■ **YOUR INSTRUCTIONS**:
Search the data for the string "with" and extract every line where it appears.
START DATA FOR PROCESSING
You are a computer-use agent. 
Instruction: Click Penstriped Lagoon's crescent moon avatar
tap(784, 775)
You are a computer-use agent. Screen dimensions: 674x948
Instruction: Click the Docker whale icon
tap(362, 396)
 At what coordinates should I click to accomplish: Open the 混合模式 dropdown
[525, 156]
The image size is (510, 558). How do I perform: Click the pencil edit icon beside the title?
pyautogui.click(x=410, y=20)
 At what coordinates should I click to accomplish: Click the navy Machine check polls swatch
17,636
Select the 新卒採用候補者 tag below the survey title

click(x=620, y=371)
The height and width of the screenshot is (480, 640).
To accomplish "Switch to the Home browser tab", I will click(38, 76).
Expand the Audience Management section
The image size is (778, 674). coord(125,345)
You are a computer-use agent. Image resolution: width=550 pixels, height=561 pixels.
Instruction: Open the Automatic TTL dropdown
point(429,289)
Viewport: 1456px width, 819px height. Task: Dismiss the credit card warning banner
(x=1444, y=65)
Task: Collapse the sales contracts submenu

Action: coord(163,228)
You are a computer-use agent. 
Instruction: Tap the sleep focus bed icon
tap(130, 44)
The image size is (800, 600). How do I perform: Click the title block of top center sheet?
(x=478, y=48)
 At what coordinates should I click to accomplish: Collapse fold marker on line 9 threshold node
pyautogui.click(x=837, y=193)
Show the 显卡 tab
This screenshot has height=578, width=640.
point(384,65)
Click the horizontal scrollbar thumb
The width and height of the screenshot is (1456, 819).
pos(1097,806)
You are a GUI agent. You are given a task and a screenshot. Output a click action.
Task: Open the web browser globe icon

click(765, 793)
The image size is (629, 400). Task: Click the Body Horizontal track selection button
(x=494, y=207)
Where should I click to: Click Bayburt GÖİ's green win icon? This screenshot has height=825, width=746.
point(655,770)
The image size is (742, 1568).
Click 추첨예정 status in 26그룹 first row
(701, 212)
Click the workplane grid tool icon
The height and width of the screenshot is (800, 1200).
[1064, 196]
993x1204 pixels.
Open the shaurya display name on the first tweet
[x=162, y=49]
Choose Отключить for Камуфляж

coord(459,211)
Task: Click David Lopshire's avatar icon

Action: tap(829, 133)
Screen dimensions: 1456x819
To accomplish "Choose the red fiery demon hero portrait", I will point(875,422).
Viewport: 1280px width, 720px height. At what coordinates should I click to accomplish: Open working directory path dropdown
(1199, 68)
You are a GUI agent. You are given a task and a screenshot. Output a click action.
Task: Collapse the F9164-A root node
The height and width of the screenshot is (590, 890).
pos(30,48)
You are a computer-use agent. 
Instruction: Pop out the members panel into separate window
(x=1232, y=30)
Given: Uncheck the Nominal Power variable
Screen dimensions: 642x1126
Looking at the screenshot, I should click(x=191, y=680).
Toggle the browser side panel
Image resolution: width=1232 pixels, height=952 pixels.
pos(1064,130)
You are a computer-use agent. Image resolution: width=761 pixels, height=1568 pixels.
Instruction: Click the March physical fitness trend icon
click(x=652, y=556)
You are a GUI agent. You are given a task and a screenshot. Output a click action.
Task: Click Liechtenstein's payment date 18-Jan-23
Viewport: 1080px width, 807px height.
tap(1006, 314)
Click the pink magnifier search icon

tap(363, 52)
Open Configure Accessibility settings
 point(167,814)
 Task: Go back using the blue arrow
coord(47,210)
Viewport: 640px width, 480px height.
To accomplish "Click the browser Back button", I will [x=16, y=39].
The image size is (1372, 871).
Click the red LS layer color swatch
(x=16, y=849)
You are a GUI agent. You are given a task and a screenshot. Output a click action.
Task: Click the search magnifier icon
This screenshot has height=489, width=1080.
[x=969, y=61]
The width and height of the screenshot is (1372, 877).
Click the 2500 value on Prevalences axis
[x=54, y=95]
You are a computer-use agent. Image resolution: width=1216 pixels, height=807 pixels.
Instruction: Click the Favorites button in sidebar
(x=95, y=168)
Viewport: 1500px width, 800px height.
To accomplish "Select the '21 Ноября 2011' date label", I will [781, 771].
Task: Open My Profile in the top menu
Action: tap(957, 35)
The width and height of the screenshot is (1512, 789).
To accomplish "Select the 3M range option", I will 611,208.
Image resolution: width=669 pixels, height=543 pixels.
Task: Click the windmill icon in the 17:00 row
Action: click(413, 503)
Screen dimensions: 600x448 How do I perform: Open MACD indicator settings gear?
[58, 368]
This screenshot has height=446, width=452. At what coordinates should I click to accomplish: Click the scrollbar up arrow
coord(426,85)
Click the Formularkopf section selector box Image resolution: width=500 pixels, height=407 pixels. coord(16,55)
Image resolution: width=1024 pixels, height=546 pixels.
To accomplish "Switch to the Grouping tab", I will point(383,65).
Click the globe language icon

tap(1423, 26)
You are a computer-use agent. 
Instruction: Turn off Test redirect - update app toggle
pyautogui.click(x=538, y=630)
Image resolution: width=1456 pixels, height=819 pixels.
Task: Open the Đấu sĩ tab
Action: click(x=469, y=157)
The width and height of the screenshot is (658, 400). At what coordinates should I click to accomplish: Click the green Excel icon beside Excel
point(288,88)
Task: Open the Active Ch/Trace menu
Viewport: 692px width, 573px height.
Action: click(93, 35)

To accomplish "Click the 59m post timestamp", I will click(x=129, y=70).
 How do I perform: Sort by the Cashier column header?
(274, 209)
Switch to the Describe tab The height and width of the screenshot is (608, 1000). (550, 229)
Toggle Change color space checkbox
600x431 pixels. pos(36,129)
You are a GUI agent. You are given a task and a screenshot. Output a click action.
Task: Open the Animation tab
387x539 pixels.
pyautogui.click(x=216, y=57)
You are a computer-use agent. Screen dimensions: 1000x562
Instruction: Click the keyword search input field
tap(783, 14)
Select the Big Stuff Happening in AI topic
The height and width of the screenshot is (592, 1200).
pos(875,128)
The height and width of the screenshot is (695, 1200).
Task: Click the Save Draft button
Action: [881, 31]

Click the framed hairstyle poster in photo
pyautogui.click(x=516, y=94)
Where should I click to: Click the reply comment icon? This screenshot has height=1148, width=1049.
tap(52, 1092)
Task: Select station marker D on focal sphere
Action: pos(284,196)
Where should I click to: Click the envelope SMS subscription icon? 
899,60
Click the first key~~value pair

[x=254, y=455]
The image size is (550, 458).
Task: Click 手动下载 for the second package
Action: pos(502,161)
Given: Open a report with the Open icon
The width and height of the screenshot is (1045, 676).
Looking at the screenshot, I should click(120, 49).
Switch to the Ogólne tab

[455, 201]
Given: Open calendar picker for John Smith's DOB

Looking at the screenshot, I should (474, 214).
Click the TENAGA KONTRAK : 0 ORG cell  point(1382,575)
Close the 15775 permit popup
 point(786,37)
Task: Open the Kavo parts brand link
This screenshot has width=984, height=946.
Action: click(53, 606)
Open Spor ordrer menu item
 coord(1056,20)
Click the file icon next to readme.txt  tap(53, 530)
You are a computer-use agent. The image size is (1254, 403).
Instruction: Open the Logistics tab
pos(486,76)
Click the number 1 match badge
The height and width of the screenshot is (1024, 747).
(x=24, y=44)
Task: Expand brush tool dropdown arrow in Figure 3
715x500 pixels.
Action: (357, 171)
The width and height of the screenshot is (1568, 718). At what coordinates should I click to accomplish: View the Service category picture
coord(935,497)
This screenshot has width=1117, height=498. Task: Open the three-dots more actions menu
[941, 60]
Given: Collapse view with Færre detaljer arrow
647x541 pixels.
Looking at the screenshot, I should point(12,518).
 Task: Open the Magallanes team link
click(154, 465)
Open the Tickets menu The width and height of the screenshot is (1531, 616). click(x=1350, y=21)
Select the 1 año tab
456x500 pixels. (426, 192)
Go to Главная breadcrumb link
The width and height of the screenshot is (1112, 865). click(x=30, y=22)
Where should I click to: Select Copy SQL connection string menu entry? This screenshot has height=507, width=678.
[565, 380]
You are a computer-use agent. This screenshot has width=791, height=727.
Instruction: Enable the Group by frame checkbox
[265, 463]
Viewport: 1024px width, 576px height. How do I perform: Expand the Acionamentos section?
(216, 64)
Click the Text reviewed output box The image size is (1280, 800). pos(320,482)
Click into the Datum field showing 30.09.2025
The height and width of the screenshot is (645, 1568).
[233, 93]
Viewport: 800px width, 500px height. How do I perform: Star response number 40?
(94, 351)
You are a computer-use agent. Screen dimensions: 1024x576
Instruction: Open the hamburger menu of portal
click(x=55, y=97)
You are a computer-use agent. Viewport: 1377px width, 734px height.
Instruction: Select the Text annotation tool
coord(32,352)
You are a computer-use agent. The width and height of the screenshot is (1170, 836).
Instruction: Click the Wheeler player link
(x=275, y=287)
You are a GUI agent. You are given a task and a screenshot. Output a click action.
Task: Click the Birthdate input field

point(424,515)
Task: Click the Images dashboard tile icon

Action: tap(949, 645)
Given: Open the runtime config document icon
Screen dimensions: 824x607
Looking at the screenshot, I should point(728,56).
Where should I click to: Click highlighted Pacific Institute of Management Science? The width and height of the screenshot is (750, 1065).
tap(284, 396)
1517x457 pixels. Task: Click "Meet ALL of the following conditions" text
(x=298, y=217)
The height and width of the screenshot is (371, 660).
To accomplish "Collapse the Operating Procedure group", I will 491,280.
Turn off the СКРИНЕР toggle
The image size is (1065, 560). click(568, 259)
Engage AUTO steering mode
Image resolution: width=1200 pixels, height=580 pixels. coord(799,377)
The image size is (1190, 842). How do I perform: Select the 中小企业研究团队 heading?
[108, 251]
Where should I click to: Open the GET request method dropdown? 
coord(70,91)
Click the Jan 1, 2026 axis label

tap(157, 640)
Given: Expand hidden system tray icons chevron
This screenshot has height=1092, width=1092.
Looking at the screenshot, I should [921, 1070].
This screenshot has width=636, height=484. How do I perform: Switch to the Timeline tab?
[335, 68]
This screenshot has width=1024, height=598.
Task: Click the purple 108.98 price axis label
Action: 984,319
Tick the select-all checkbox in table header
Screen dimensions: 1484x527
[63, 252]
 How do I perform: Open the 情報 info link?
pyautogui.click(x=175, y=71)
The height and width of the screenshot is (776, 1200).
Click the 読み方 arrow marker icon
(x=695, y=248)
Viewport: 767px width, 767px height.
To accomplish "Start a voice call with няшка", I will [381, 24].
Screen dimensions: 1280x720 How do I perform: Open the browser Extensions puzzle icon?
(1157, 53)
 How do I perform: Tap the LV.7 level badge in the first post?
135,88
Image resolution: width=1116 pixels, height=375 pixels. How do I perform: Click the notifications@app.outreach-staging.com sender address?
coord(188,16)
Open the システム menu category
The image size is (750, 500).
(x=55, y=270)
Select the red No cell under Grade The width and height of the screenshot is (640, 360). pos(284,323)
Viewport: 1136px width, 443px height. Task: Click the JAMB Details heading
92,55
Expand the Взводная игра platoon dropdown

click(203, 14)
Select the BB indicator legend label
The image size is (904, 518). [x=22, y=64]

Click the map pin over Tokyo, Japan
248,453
END DATA FOR PROCESSING
■ **SOLUTION TO THE PROBLEM**:
Given: Open a report with the Open icon
Given: Collapse view with Færre detaljer arrow
To accomplish "Start a voice call with няшка", I will [381, 24].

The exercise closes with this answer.